The 60-year-old Phillips was raised near Boston in the northeastern U.S. state of Massachusetts. Ordained by the Roman Catholic Church in 1974, he moved to Tanzania as a missionary with Maryknoll Fathers and Brothers, whose members live overseas for the rest of their lives. He has spent more years in Africa than in the United States, and his Swahili has long been fluent, though it still bears a Boston accent.
He says things changed for his program in 2003, with President Bush's $15 billion Emergency Plan for AIDS Relief, known as PEPFAR. Criticized by some for its focus on faith-based organizations, the program has been a boon for Phillips, The Eastern Deanery's budget is now just less than $2 million, almost all of it from PEPFAR
Father Phillips' program has a staff of 140 and is a leading provider of anti-retroviral drugs in Kenya. It has shown that nurses, not physicians, can be responsible for administering the drugs, an idea that is just starting to take hold in the West. Phillips has also built the program to be run entirely by Kenyans.
That means it can continue long after he is gone, something he worries about because fewer and fewer priests are heading abroad.

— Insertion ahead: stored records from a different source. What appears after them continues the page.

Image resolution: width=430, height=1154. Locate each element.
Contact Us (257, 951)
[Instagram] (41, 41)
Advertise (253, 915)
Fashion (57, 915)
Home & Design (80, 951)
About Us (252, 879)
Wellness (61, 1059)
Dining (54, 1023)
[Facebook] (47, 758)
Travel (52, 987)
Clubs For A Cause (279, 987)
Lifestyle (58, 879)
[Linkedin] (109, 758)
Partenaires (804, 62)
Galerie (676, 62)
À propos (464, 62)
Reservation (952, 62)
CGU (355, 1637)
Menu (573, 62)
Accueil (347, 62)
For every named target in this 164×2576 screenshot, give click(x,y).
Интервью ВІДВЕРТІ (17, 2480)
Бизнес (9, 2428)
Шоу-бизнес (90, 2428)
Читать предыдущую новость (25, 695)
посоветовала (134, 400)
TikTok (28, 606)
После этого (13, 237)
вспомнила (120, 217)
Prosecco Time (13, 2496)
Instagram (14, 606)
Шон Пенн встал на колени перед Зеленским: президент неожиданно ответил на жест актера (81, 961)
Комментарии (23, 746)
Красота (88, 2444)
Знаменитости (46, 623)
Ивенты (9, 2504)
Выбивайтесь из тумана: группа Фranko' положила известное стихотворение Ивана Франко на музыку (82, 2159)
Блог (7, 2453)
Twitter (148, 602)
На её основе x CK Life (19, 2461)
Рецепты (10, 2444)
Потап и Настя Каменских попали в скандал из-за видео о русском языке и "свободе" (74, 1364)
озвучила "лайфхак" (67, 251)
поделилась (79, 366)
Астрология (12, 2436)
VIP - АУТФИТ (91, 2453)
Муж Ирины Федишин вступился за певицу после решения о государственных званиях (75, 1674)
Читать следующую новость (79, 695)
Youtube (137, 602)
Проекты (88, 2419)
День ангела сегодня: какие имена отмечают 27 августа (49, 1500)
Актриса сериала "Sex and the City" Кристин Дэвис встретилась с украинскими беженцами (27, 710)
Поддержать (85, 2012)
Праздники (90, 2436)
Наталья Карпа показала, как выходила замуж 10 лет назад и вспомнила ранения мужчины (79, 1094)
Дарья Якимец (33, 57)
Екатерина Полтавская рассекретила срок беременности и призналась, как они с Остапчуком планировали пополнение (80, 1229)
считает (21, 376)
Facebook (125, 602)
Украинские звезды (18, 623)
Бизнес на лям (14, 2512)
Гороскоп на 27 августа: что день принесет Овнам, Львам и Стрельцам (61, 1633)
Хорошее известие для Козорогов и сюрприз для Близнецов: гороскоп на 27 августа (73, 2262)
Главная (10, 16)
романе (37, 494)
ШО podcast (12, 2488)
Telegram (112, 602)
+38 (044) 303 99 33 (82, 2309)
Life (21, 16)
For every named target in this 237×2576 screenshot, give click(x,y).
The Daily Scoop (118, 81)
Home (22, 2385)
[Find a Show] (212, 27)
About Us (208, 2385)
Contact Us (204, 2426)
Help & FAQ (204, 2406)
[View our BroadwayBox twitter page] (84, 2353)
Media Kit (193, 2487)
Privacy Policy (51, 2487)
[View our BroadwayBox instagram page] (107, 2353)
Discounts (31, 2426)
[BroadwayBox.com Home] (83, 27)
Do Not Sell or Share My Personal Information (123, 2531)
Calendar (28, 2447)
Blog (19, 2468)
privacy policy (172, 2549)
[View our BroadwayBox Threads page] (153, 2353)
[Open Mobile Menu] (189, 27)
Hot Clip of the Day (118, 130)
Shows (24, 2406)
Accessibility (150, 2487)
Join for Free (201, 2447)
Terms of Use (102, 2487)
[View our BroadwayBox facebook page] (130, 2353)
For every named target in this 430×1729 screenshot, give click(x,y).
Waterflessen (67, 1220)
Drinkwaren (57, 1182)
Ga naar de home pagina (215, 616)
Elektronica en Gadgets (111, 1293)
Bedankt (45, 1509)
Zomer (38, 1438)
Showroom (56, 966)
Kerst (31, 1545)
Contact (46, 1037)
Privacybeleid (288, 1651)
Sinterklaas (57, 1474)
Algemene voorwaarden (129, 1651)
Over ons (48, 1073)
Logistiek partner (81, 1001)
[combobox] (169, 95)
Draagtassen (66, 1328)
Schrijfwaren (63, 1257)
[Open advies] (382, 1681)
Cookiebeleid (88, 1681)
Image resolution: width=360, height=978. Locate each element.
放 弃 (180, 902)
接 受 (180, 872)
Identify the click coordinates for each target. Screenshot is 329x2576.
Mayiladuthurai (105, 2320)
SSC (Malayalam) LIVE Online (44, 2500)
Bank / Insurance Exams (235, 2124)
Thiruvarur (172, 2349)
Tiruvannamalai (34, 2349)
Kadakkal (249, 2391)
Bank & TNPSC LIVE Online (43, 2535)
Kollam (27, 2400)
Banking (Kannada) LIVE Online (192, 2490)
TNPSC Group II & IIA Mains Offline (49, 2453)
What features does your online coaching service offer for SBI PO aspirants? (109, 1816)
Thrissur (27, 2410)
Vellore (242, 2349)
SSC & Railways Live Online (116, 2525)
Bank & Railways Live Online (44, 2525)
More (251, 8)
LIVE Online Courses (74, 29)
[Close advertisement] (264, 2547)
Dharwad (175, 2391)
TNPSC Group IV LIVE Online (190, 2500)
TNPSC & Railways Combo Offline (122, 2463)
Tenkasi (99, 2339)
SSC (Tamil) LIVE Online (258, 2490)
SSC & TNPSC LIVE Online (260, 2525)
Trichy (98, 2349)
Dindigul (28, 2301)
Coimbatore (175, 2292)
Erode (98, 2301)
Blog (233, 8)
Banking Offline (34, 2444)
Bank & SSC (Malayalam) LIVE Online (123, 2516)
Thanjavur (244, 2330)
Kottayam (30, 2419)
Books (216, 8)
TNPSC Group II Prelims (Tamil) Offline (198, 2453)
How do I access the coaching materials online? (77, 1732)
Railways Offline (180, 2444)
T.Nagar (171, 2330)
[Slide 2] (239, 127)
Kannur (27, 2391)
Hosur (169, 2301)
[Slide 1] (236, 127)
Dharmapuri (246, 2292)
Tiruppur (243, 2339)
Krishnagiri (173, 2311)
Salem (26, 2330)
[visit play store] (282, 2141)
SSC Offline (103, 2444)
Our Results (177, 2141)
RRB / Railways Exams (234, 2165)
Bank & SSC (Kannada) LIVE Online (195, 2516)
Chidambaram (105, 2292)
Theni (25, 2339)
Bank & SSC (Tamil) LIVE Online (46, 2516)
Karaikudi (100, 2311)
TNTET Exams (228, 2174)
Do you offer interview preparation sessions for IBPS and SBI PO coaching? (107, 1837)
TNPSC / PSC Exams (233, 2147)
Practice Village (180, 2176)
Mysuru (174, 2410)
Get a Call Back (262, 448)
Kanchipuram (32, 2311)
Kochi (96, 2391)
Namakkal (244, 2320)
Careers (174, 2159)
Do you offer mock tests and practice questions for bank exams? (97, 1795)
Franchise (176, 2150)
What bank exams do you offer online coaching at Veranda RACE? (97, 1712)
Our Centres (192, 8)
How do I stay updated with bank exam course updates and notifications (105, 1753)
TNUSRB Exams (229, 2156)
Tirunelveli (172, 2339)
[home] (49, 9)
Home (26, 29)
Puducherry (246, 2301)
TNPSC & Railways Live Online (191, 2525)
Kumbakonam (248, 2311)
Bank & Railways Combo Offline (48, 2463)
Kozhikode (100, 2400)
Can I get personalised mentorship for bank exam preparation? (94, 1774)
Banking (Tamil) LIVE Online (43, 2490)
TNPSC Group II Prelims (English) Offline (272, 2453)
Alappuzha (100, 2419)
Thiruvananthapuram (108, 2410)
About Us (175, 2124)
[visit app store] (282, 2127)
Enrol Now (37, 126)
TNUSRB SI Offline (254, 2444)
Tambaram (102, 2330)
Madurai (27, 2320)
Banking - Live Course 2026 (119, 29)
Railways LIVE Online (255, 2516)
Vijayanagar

"I have no expectation for a member of my society to follow up on me. Vocations in the American Church are not a big issue right now," Phillips said. "So that has a major impact. Then you add on second thing, you want to become a priest, you ant to become a brother and then do you want to work overseas, that adds on an additional dynamic. Just do what you have to do, keep on working, and our whole concept is, my system is set up, honest to God, if I take a heart attack tonight and die, the system, it should run itself."
As Phillips leaves the slum, children emerge to greet him. He responds with handshakes, high-fives and Swahili greetings.
Back at the office, Phillips laughs about the surprising turn his life has taken. He has helped invent a simple ointment that effectively eases skin rashes. And he has won over countless doctors with talks he has given at conferences around the world.
People confuse him with a medical doctor so often that he has even got a running joke. Doctors will inevitably ask what area of medicine he specializes in.
"G.P.," he will tell them. "General Practitioner?" comes the inevitable response. "Nope," Phillips will reply. "General Priest."